§ **Information shown**
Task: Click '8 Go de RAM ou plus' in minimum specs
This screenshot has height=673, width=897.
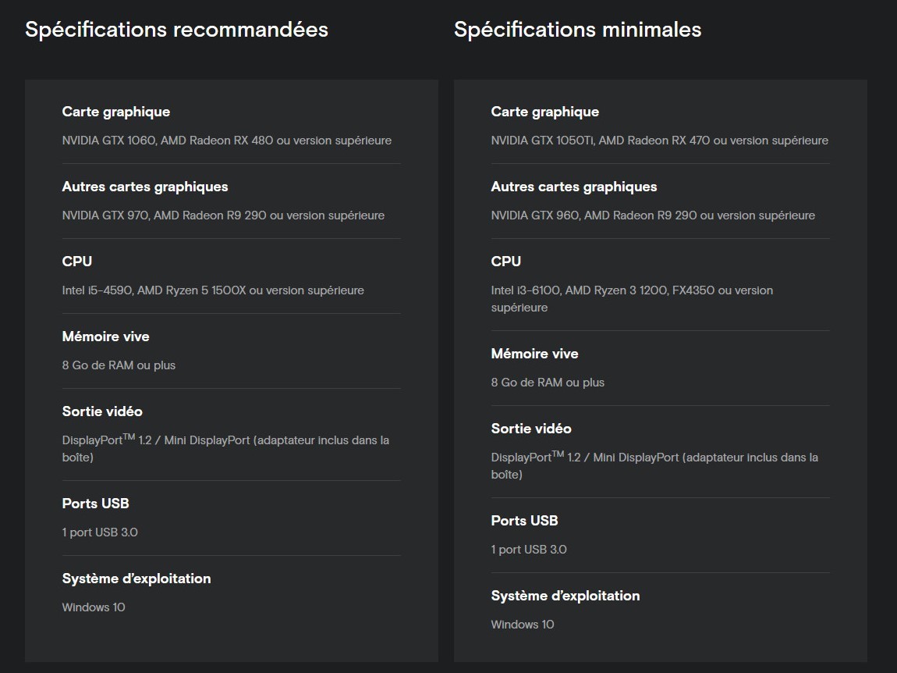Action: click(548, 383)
* * *
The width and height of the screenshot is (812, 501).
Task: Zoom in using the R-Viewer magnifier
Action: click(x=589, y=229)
---
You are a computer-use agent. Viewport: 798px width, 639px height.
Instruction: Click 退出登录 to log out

§ **Exercise**
Can you copy out the listing, word for word, the stretch from the line containing "The width and" through the line containing "Action: click(x=589, y=229)"?

§ **Finished task**
The width and height of the screenshot is (812, 501).
Task: Zoom in using the R-Viewer magnifier
Action: click(x=589, y=229)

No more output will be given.